• **YOUR OBJECTIVE**:
Whenever a line of the listing contains the string "Open", return that line.

• **SUPPLIED INFORMATION**:
>>>

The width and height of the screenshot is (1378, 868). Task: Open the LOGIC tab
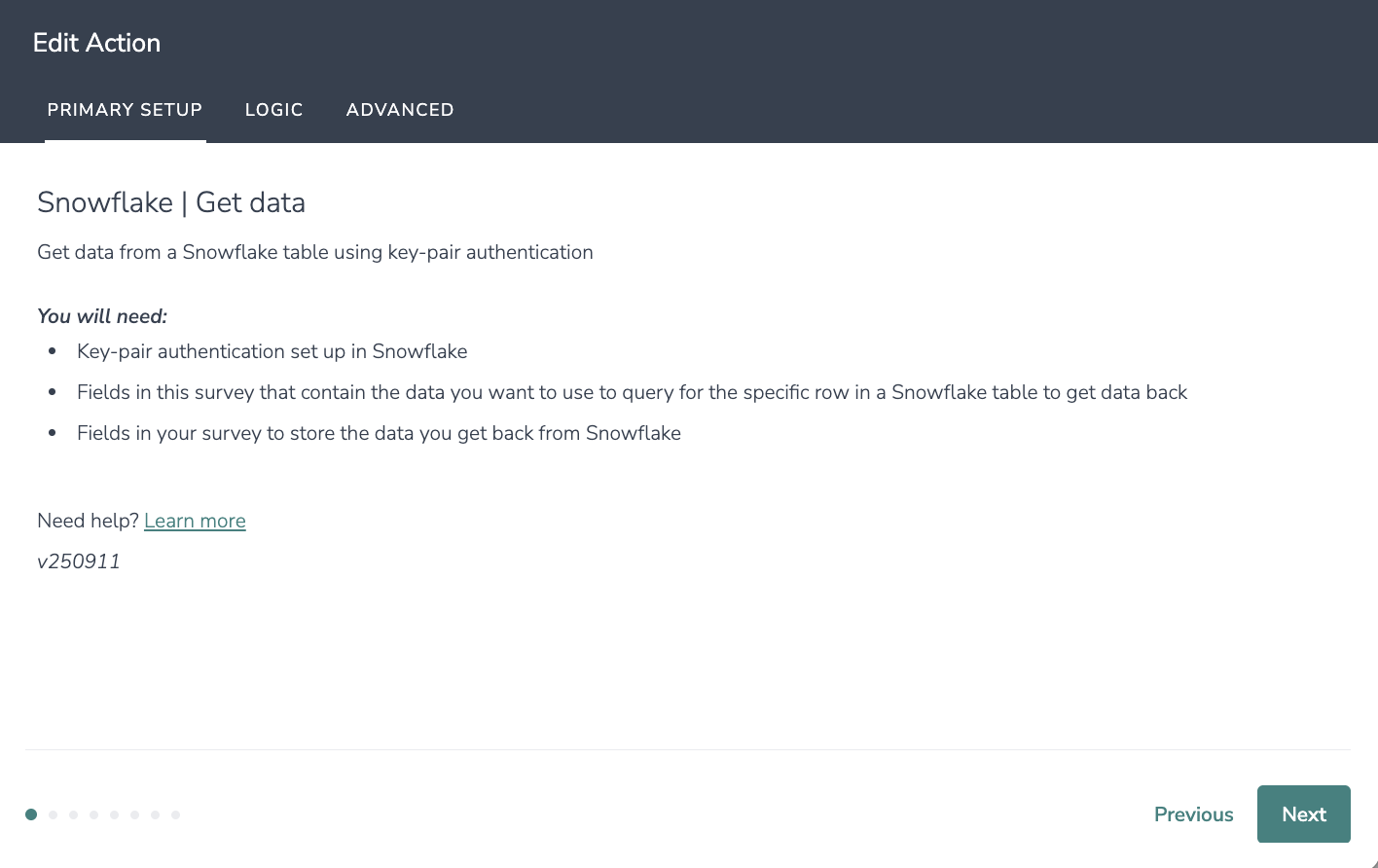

<<<
>>>

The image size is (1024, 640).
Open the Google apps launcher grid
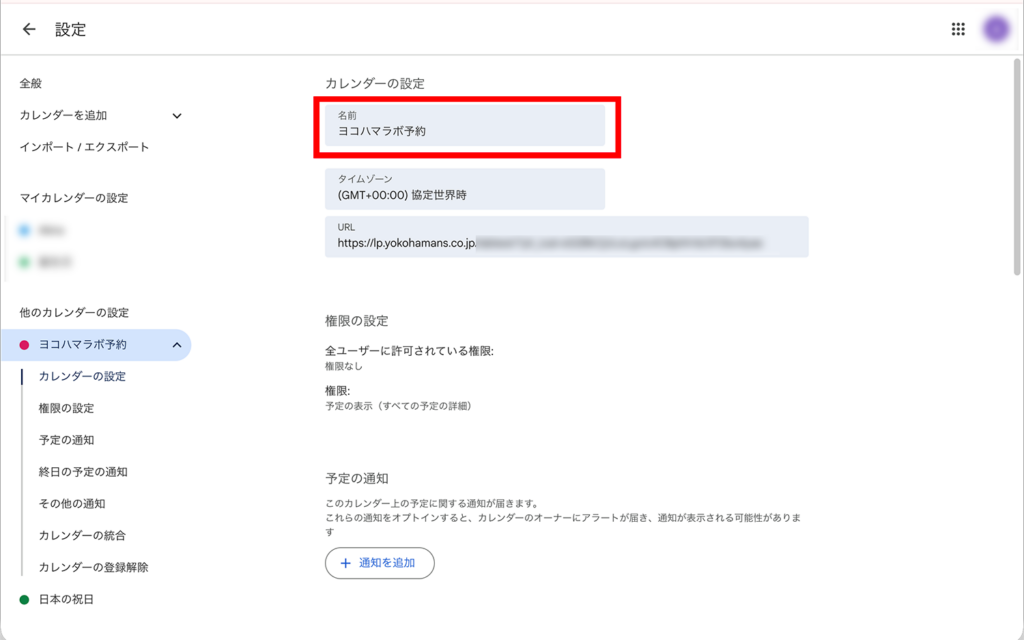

<<<
>>>

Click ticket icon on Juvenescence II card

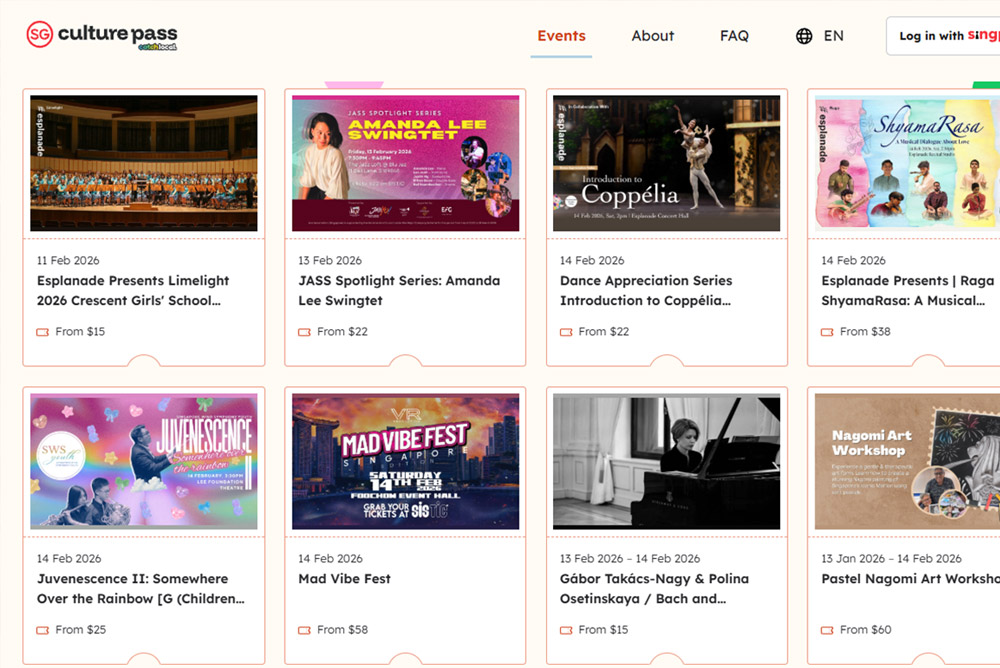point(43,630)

<<<

• **SOLUTION**:
The width and height of the screenshot is (1378, 868). Task: Open the LOGIC tab
Open the Google apps launcher grid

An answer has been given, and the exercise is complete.